—J'ai souvent eu l'honneur de débattre avec Votre Majesté cette grave question de la peine de mort, et je sais quelles sont sur ce sujet les opinions de Votre Majesté; je viens donc à elle avec toute confiance.
—Ah! ah! je me doute de ce qui vous amène.
—Un malheureux, coupable d'avoir fabriqué de faux billets de banque, a été condamné à mort par les dernières assises; avant-hier, son pourvoi en cassation a été rejeté, et cet homme doit être exécuté demain.
—Je sais cela, dit le roi, et j'ai quitté le cercle pour venir examiner moi-même toute cette procédure.
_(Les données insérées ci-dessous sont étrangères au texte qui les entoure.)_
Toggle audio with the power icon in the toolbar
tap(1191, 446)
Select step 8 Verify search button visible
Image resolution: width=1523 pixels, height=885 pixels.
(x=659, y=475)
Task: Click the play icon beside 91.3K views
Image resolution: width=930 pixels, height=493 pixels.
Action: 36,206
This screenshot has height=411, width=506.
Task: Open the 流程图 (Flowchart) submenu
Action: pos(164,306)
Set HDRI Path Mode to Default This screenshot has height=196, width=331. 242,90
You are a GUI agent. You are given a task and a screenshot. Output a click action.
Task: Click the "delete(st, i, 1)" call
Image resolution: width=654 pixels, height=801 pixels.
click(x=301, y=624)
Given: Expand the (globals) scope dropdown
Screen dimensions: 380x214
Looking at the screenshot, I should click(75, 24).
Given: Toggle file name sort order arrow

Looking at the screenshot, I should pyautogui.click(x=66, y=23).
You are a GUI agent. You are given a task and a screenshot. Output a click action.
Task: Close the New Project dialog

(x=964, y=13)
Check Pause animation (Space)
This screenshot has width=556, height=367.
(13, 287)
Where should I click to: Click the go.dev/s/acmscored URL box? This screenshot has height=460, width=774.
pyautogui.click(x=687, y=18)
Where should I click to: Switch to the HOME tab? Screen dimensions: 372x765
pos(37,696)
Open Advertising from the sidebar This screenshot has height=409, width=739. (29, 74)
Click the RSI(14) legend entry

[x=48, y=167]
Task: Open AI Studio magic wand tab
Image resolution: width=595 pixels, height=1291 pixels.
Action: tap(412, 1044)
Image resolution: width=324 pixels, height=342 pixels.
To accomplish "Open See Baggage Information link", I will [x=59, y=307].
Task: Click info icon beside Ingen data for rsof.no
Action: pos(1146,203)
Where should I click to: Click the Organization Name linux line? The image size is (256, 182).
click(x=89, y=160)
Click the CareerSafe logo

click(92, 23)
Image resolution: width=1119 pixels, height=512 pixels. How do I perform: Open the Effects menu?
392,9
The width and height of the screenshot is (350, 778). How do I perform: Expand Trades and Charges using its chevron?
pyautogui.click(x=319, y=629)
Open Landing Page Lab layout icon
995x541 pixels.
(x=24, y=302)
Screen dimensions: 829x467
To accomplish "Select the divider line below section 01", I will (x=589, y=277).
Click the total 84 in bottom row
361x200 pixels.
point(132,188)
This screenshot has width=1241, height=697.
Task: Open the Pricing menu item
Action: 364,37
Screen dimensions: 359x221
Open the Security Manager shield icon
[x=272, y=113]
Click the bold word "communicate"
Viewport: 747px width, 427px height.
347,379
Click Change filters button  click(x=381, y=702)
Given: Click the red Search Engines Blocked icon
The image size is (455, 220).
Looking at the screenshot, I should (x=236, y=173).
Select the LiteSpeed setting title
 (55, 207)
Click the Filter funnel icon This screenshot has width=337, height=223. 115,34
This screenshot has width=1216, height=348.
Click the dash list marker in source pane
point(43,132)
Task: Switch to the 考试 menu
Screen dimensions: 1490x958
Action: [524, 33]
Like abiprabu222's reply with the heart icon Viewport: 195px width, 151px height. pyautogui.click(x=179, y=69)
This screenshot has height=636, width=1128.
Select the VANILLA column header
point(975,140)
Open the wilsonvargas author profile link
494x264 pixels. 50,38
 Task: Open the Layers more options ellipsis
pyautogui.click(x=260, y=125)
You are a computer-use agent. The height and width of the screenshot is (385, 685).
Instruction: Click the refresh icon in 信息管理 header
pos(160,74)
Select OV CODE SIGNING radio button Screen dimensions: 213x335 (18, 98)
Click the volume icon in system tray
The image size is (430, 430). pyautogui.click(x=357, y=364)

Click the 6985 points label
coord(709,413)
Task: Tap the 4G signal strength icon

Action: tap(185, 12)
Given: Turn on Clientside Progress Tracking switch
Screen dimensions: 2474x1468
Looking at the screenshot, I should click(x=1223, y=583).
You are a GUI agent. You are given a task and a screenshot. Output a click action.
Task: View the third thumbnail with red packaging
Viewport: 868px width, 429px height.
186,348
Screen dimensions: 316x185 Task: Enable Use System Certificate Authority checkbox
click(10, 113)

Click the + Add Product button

—Comment, vous-même, sire?
—Mon cher monsieur Fabien, continua le roi, sachez bien une chose, c'est qu'il ne tombe pas une tête en France que je n'aie acquis par moi-même la certitude que le condamné était bien véritablement coupable.
«Chaque nuit qui précède une exécution est pour moi une nuit de profondes études et de réflexions solennelles.
«J'examine le dossier depuis sa première jusqu'à sa dernière ligne, je suis l'acte d'accusation dans tous ses détails.
«Je pèse les dépositions à charge et à décharge; loin de toute impression étrangère, seul avec la nuit et la solitude, je m'établis en juge des juges. Si ma conviction est la leur, que voulez-vous? le crime et la loi sont là en face l'un de l'autre, il faut laisser faire la loi; si je doute, alors je me souviens du droit que Dieu m'a donné, et, sans faire grâce, je conserve au moins la vie. Si mes prédécesseurs eussent fait comme moi, docteur, peut-être eussent-ils eu, au moment où Dieu les a condamnés à leur tour, quelques remords de moins sur la conscience, et quelques regrets de plus sur leur tombeau.
Je laissais parler le roi, et je regardais, je l'avoue, avec une vénération profonde cet homme tout-puissant, qui, tandis qu'on riait et qu'on plaisantait à vingt pas de lui, se retirait seul et grave, et venait incliner son front sur une longue et fatigante procédure pour y chercher la vérité. Ainsi, aux deux extrémités de la société, deux hommes veillaient, occupés d'une même pensée: le condamné, c'est que le roi pouvait lui faire grâce;—le roi, c'est qu'il pouvait faire grâce au condamné.